The knee joint is composed of the articulating surface between the femur and the tibia and is stabilized by a complex combination of ligaments, cartilage, tendons, and muscles.

Ligaments including the anterior cruciate ligament (ACL), posterior cruciate ligament (PCL), medial collateral ligament (MCL) and lateral collateral ligament (LCL) all help to prevent excessive translational forces to stabilize the knee. The medial and lateral menisci support axial forces and help prevent excessive rotational forces (1). The popliteal artery and peroneal nerve pass through the knee in close proximity to these structures and are at high risk of injury (1).

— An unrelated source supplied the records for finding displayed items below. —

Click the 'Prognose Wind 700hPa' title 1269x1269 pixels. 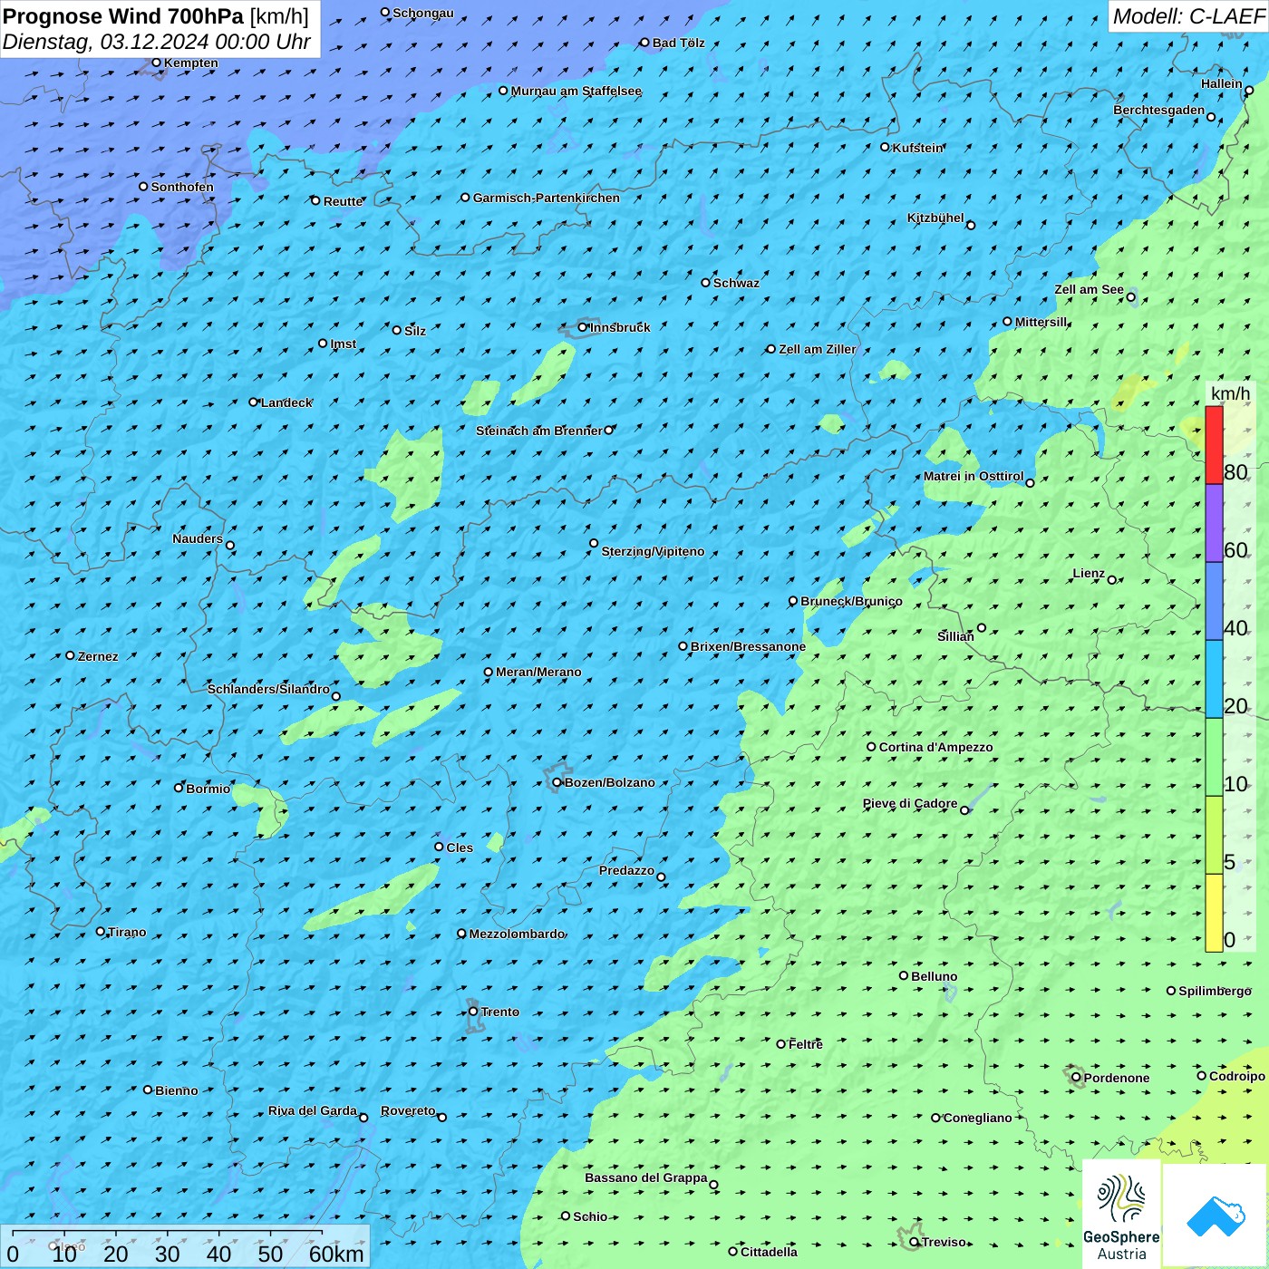point(123,16)
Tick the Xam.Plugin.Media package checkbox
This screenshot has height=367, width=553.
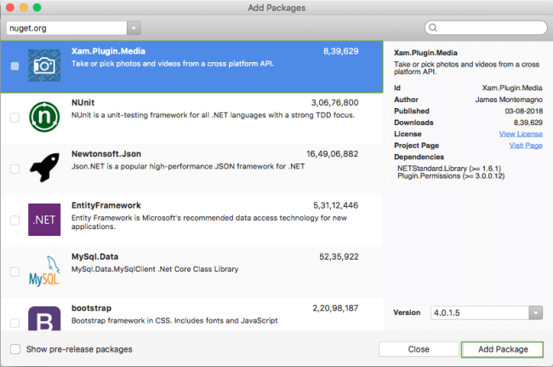(14, 66)
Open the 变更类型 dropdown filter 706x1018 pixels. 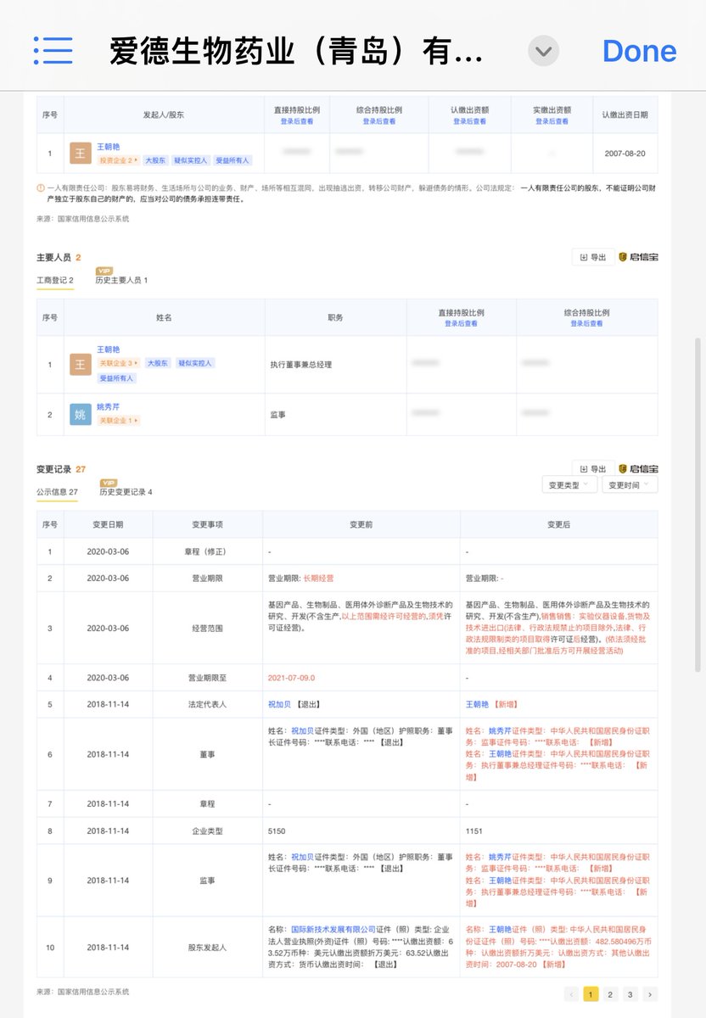click(x=569, y=485)
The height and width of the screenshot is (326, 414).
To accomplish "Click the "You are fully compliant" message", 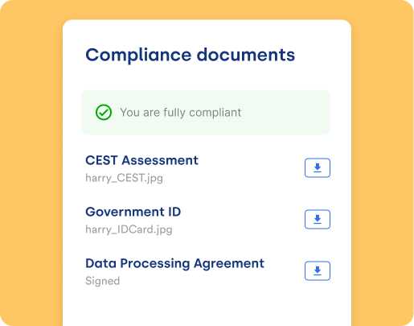I will (x=181, y=113).
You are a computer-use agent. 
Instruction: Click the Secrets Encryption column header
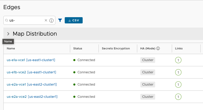(116, 48)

Classification of knee dislocations 

There are several different classification systems used to describe knee dislocations (4). The three most common are (a) mechanism of injury classification, (b) kennedy positional classification system, and (c) schneck (ligamentous) classification system

  • Knee dislocations may be categorized as high-velocity, low-velocity, and ultra-low velocity.

    High-velocity dislocations are caused by sudden, extreme forces such as motor vehicle accidents or high velocity direct trauma, i.e. pedestrian struck or a fall from a significant height.

    Low-velocity injuries occur usually in sports settings. (1)

    Ultra-low-velocity injuries occur with activities of daily living, such as walking. (5)

    The utility of this classification system is questionable, as prognosis and vascular injury rates are similar between high and ultra-low velocity dislocations. (4)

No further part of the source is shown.